• **WHAT YOU WILL DO**
What do the lines say from the one containing "next to PAH?" to the end of the records? Restate them word for word, and only those.

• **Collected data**
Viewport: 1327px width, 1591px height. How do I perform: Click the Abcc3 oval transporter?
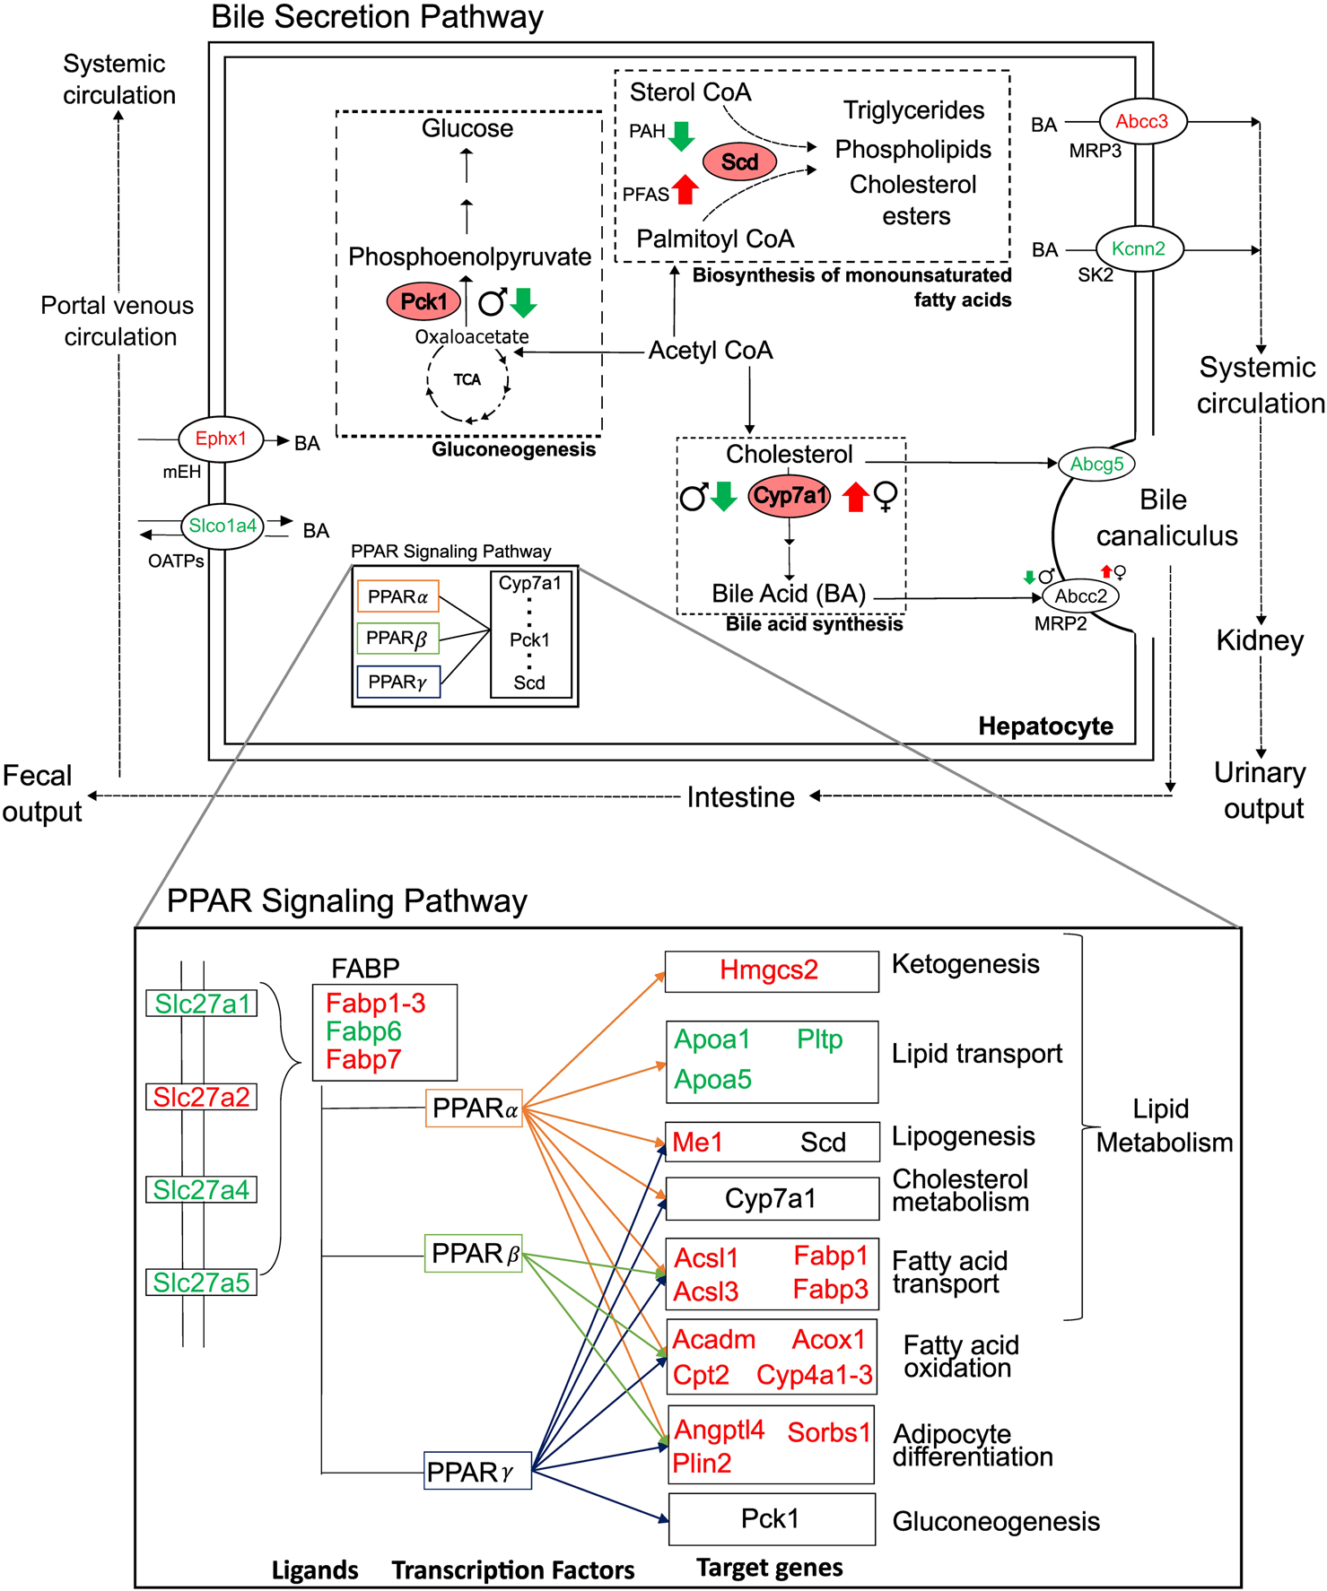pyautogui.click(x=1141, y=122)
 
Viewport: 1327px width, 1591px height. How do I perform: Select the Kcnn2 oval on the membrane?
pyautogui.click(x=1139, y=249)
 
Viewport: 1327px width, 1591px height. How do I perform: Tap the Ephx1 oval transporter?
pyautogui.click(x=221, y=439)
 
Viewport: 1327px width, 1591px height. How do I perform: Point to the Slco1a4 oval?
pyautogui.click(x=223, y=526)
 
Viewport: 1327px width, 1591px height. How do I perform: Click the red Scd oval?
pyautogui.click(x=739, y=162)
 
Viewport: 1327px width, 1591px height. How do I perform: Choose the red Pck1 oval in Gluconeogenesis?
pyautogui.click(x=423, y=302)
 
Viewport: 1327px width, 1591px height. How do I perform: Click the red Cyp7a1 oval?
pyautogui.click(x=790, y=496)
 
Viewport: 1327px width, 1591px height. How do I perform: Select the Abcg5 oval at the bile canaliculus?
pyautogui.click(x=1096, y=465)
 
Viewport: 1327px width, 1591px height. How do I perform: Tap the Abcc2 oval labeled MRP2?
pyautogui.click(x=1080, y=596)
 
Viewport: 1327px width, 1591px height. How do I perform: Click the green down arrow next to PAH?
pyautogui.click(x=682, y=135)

• **EXERCISE OUTPUT**
Viewport: 1327px width, 1591px height. How do I perform: Click the green down arrow next to PAH?
pyautogui.click(x=682, y=135)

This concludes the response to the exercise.